Preheat the waffle maker. Plug in a mini waffle maker and let it heat until the ready light turns on.
Lightly grease the plates with butter or coconut oil spray so the chaffle releases cleanly.
Make the batter. In a small bowl, whisk the egg until smooth. Stir in mozzarella, almond flour, sweetener, baking powder, vanilla, and a pinch of salt. Mix until the batter is thick and evenly combined.
Prep the blueberries. If using fresh berries, pat them dry.
If using frozen, keep them frozen so they don’t bleed too much into the batter. For larger berries, slice them in half to help them distribute better.
Add half the batter. Spoon about half the batter onto the hot waffle maker and spread it slightly toward the edges. Dot a few blueberries evenly over the batter, pressing them in gently.

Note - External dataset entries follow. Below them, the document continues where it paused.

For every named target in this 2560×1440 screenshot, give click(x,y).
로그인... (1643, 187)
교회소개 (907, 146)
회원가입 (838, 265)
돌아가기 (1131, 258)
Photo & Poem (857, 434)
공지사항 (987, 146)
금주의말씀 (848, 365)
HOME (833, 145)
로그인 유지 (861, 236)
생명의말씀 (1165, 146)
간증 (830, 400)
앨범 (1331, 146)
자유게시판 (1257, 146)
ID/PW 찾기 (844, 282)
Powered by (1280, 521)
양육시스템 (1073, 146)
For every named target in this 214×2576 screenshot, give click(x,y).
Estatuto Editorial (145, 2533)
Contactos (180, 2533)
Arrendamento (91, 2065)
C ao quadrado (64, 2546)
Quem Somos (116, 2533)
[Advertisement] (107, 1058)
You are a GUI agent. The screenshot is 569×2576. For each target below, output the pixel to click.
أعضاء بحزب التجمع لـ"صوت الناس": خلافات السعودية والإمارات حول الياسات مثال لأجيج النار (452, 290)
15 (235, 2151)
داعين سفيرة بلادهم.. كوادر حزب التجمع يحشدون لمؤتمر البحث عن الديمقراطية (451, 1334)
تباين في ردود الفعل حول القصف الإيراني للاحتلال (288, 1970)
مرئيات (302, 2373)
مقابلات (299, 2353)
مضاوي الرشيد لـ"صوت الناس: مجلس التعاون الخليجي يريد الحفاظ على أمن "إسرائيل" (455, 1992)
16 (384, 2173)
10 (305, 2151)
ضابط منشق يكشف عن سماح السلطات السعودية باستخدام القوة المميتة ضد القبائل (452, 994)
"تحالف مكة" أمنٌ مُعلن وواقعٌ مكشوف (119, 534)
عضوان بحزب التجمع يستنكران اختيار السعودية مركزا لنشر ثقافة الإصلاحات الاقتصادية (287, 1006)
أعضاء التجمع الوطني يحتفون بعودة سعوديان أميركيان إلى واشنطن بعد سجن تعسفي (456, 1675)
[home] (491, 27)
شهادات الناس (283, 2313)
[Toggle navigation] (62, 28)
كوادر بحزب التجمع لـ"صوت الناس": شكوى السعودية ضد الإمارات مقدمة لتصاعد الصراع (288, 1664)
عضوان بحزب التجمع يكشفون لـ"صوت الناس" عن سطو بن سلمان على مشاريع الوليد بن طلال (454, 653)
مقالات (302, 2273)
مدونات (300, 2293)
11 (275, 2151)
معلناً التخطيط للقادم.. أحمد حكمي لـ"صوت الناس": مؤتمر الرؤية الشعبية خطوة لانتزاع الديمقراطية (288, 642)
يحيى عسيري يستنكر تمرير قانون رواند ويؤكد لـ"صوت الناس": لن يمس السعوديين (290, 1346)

Cook until crisp. Close the lid and cook for 3–4 minutes, or until the chaffle is golden and set.
Avoid opening the lid too early—steam should slow down before you check.
Remove and repeat. Carefully lift the chaffle out with a silicone spatula and let it rest on a wire rack for 1–2 minutes to crisp up. Repeat with the remaining batter and berries.
Serve warm. Top with a pat of butter, a light drizzle of keto syrup, or a dollop of whipped cream. A little lemon zest makes the blueberries pop.